Our nature hike and
fireside chat with Don Carlos of Biological Station Cuerici was another crack
to my perception. Don Carlos introduced an honest rural culture; the culture
consists of raising your family, being involved in your community, and doing
whatever it takes to achieve these goals. There is a historical view of the
forests as “Baldios Nacionales” or National wastelands, useful only for how
they could be converted to useful land. Up to 30% of Costa Rica’s rainforests
were removed for cattle pasture or for timber between 1970 and 1985. Don Carlos
himself began as a hunter and charcoal maker and only later, upon meeting mountaineers
from San Jose, changed his views towards mountaineering, conservation, and
ecology education.
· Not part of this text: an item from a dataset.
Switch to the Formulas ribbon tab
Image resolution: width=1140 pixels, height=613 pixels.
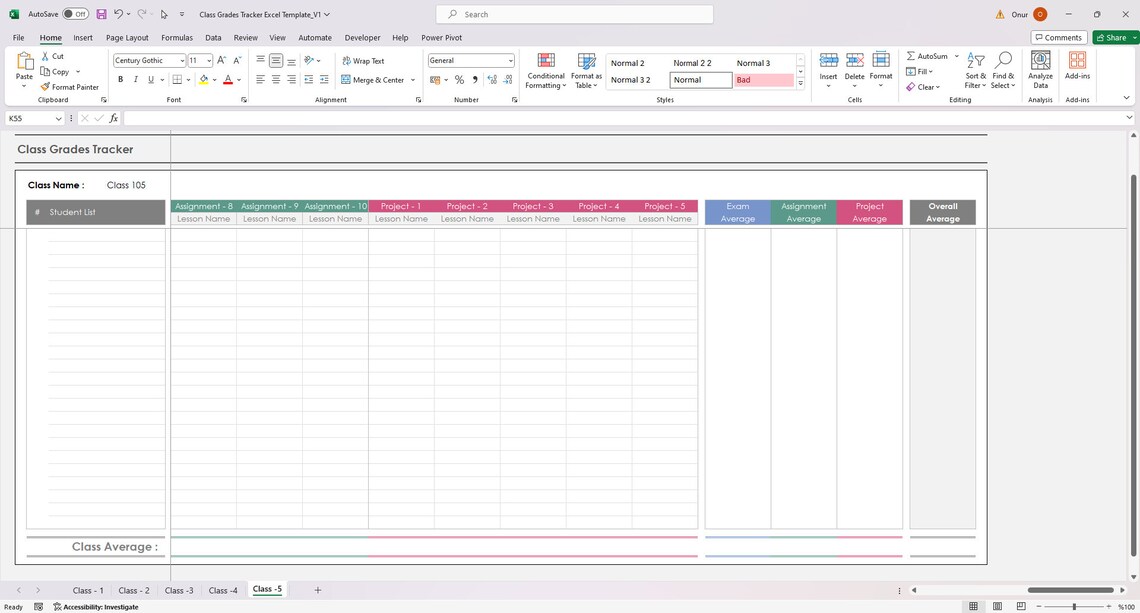pyautogui.click(x=177, y=37)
Currently, Cuerici consists of the biological station, a
trout farm, some gardens and cattle pasture, and the reserve. I admire his
efforts, which I consider to be largely successful, in creating a balance
between conservation and land use. To Don Carlos, the ultimate state of living
is to have a balance between living and conserving.
However, Don Carlos is
of an older generation that considers peace of mind and body before wealth and
globalization. This is quite different from how institutions like the World
Bank view progress and different from how new generations view what living is. Giving
an education to your children is a great success for many families in general but there is often a different end goal of the family
versus what actually becomes the end goal. There is, in my opinion, a shift in the end goal of
higher education here and throughout the world. For example, many youth are
able to study in San Jose or another large city, where they are exposed to a
large world and modern technologies and styles of living. The outcome was
revealed to us by Don Roberto, a subsistence farmer and coffee plantation
owner, who works to interest his grandchildren in the forest on his property
and the farming that he does. Many others are drawn indefinitely to the cities
and follow the lifestyle of fast living and forget to take walks in the park,
or the forest.
The balance at this
point appears to me to be in favor of the cities and globalization. Yet the
solutions to conservation and balanced living and even climate change are not
in throwing away technology and ignoring the world at large. Don Carlos’s
primary source of advertisement was always word of mouth, yet now he is working
to develop a website for Cuerici to reach out to new groups of students and
scientists and even “mountain therapy” programs. He is certainly making use of
the technology that is stealing the youth from these mountain communities. Don
Roberto of the coffee plantation has a picture of a satellite photo of his
finca, or farm, and could benefit from various weather analysis devices to
assist in his coffee process. Even as ecologists interested in environmental
health and teaching about the forest to inspire love and desire to preserve, we
use statistical analysis programs for our research and social groups to
communicate abroad and even store our works on servers to preserve paper.
At this point I feel
that I have clouded the issue of what is actually causing the decline of forests
worldwide and why Don Carlos struggles to maintain interested parties in his
station. Technology only has the potential to assist in our struggles across
the globe. It is a defining feature in our species and the reason we have
enough free-time to even discuss such issues across the planet . A real problem we have is our definition of success
and a successful life. How many children can you send to school? How many
followers do you have on social media? How much money will you make this year? Rarely
is a successful day described as, “I walked around the forest all day and saw
birds.” Such outlandish activities are reserved for Buddhist monks and Don
Carlos. My best solution is social change. Society evolves much faster than
organisms, sometimes within a single human generation, and current grassroots
and social organizations are involved in creating social change through
government policy. I wish them luck, but the best effort I believe in is Don
Carlos’s education “on the sly” straight at the source. To Don Carlos,
education is the greatest weapon and balance is life’s greatest success story.